## GOAL OF THE EXERCISE
Of the lines below, write out exactly those from the line with "You are a computer-use agent. Screen dimensions: 720x656" through the line with "Task: Click the UPGRADE button", both included, and skip the rest.

........

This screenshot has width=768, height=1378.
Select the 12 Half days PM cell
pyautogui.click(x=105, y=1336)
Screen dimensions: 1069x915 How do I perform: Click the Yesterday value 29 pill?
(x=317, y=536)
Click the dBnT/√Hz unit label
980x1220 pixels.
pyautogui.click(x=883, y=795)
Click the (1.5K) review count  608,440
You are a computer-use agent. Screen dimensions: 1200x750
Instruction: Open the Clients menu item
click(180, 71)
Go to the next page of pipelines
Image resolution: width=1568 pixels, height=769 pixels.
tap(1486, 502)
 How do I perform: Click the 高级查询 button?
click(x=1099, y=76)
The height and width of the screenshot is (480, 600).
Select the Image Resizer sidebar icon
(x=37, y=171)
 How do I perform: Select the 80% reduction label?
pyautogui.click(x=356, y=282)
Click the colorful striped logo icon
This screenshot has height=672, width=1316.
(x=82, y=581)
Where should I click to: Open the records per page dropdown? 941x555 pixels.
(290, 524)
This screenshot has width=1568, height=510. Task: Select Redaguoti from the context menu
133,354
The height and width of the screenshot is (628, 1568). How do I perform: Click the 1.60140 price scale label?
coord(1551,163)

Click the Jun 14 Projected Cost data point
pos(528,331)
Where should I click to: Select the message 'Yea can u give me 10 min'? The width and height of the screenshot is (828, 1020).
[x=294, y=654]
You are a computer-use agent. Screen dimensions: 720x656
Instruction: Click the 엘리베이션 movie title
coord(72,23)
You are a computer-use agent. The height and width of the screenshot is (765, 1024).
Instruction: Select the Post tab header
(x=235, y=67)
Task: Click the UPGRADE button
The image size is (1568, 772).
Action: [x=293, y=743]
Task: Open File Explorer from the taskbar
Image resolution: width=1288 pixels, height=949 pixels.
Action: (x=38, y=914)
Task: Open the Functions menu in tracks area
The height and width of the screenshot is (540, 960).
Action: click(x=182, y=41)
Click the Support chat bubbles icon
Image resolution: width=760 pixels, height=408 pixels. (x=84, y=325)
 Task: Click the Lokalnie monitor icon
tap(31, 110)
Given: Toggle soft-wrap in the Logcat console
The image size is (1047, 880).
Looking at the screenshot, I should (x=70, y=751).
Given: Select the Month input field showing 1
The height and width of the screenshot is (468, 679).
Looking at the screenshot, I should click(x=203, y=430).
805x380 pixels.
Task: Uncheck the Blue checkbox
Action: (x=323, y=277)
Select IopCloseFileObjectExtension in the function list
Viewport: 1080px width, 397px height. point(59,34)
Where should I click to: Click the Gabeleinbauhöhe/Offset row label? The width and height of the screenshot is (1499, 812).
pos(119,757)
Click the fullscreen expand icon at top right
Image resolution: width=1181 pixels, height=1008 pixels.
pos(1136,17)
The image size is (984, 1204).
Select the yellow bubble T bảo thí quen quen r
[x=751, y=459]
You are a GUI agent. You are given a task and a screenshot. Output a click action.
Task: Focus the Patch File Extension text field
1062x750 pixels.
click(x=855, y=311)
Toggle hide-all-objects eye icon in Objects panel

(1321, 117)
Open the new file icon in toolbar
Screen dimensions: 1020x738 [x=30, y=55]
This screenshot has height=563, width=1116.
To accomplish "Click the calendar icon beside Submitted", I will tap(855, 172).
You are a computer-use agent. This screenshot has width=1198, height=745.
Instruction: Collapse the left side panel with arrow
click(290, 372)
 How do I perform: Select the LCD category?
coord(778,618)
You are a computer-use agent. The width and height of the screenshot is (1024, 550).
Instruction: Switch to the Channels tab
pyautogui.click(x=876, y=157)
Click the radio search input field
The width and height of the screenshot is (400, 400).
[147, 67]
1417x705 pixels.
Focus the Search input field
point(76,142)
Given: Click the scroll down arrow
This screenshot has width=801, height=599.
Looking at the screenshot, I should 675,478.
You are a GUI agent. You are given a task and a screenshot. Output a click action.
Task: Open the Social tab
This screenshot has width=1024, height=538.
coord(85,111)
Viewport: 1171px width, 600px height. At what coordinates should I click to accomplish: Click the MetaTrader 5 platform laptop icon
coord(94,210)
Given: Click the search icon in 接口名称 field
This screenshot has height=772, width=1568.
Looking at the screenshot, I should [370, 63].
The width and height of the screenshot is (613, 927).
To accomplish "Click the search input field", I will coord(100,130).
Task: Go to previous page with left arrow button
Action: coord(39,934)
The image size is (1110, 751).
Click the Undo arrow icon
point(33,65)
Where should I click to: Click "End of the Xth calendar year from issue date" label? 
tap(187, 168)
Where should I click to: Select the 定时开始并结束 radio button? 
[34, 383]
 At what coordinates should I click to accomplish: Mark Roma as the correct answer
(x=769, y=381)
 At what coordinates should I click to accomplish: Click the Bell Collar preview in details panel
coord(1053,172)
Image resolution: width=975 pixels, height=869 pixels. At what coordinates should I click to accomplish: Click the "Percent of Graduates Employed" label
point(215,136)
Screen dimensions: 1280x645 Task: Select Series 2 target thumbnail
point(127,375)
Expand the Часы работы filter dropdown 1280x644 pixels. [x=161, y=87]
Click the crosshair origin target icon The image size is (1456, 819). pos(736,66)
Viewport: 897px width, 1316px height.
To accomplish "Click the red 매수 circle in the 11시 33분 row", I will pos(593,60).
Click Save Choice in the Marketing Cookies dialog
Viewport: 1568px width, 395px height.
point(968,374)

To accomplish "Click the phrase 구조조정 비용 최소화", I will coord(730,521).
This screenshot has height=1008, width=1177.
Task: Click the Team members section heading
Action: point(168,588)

........

## YOUR SOLUTION
You are a computer-use agent. Screen dimensions: 720x656
Instruction: Click the 엘리베이션 movie title
coord(72,23)
You are a computer-use agent. The height and width of the screenshot is (765, 1024).
Instruction: Select the Post tab header
(x=235, y=67)
Task: Click the UPGRADE button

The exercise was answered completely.